#### TEXT SEGMENT
━━━━
Release notes

This page contains for each release the following items:

• A reference to the release
• How the release can be tested
• What new functionality is featured

Release 0.1

This release can be found here.

The app can accessed at http://193.190.127.184/. Should these be desired, the release referenced above also contains build instructions.

The current release features a basic setup, which contains both a functional model and the skeleton of a GUI. Specifically, the model provides the following functionality:

• Register observers and notify these observers of any changes to the model data (upon the completion of a task).
• Change the model state by setting components; any changes are added to a change buffer, which is used to notify observers.
• Schedule tasks for execution and execute these tasks in a FIFO manner.

While it has been implemented, as of yet none of the model's functionality actually impacts what the user can do. Later on, interactions between users and the graphical user interface will percolate throughout the architecture, requiring functionality offered by the model, persistence layer, etc. but for now, interaction is limited to the GUI component alone. Functionality offered by the GUI is the following:

• A zoom slider which can be moved, but otherwise does not have any use as of yet.
• A side menu which can be toggled in the upper left corner of the screen, containing a few mock building blocks.
• Four buttons (Import Project, Save Project, Import Graph, Save Graph) which can all be clicked, but only Import Graph is already partially implemented and causes a file picker to pop up, limiting the available extension types to .n3, .rdf, and .ttl, which are the only graph formats we support.

Release 0.2

This release can be found here.

The app (in its released version) can still be accessed at http://193.190.127.184/. And should these be desired, the release referenced above also contains build instructions. It is also worth noting that we now have 'nightly' builds set up, which contains whatever is currently merged into the master branch of the UnSHACLed repository. This version can be found at http://193.190.127.184:8800. At the time of this release, the app and the 'nightly' build of the app will of course coincide.

The current release features a much improved GUI with the following functionality:

• On the main page
  • A link to an "About" page. As of yet, this "About" page contains only placeholder text.
  • A link to a "Contact" page. As of yet, this "Contact" page does not contain any actual contact information.
  • A link to the UnSHACLed repository.
  • A link to these release notes.
  • A link to the main page.
  • A "Sign-up" button, which does not work yet.
  • A "Login" button, which redirects the user to the login page.
• On the login page
  • Again, a "Login" button and a "Sign-up" button. The "Login" button redirects the user to the visual editor, given that he/she has filled in something in both the "Username and Password" fields. The "Sign-up" button has the same functionality as before.
━━━━
#### ACTIVITY A
Name every button that the release notes list for the Release 0.1 GUI.

#### Records from a dataset
━━━━
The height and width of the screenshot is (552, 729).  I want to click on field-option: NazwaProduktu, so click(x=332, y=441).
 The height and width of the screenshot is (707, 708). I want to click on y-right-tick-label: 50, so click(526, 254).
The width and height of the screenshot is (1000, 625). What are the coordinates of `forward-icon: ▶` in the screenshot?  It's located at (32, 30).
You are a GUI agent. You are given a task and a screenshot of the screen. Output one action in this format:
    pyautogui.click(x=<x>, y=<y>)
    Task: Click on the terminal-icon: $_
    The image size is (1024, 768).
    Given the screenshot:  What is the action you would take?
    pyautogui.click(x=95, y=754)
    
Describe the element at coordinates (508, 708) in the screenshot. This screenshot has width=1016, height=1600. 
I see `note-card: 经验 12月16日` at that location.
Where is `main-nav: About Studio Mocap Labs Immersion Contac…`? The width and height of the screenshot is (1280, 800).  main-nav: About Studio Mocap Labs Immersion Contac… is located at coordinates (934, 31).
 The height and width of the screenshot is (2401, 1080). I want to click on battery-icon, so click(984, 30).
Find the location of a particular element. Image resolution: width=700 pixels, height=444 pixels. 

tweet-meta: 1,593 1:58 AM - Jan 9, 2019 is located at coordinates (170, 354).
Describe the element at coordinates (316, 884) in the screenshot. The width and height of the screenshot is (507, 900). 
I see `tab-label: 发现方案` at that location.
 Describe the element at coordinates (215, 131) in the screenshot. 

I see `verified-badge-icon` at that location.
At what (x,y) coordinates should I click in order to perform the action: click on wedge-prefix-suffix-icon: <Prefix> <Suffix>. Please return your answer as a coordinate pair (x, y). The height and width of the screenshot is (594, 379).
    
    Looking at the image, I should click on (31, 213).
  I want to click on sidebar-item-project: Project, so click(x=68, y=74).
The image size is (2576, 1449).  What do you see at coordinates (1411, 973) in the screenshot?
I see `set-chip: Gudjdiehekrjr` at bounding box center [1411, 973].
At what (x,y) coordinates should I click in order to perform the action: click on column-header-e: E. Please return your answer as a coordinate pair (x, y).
━━━━
#### ACTIVITY B
Find each line of the listing that contains the word "Describe" and copy it out.

#### TASK OUTPUT A
Import Project, Save Project, Import Graph, Save Graph

#### TASK OUTPUT B
Describe the element at coordinates (508, 708) in the screenshot. This screenshot has width=1016, height=1600. 
Describe the element at coordinates (316, 884) in the screenshot. The width and height of the screenshot is (507, 900). 
 Describe the element at coordinates (215, 131) in the screenshot. 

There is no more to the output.